Prompt –
Copy the records verbatim, starting at the line that contains "This screenshot has height=553, width=800." and ending after the line that contains "point(111,48)".

Extracted material –
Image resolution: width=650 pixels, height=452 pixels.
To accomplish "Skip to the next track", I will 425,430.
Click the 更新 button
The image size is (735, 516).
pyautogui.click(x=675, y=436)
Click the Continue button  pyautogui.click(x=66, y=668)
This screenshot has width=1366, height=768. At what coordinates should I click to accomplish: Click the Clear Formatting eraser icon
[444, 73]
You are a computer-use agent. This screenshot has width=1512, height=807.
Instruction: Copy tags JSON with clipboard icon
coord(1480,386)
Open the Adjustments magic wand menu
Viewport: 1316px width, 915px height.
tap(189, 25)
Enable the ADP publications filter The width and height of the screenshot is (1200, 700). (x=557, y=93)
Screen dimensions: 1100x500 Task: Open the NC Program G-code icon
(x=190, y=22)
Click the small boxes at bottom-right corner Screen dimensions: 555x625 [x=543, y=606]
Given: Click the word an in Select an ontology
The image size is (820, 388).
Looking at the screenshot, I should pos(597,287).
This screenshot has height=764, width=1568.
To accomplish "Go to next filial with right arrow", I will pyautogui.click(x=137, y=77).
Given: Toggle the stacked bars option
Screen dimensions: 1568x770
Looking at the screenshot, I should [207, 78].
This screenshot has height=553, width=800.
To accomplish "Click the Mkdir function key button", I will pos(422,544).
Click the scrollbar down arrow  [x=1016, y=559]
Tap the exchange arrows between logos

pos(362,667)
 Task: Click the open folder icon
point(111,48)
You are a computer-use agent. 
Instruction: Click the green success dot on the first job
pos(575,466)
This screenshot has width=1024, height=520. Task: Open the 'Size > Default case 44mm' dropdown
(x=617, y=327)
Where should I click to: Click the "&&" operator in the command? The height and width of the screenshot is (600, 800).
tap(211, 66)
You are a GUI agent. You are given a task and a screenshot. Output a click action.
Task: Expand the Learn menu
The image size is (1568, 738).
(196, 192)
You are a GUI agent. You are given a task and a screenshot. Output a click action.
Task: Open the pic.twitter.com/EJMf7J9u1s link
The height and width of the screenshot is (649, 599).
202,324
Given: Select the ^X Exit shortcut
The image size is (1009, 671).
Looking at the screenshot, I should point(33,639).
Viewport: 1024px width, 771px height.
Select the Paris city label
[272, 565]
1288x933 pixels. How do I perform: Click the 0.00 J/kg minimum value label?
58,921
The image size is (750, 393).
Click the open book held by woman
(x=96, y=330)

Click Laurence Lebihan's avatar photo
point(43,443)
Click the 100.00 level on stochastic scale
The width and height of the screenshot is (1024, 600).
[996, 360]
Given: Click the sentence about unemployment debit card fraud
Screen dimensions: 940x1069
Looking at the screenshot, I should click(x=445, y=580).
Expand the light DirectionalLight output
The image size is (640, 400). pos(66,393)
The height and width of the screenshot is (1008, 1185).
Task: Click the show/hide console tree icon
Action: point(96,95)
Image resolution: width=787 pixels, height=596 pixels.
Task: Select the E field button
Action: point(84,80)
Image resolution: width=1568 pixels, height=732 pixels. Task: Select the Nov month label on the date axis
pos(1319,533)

Response to this task –
This screenshot has height=553, width=800.
To accomplish "Click the Mkdir function key button", I will pos(422,544).
Click the scrollbar down arrow  [x=1016, y=559]
Tap the exchange arrows between logos

pos(362,667)
 Task: Click the open folder icon
point(111,48)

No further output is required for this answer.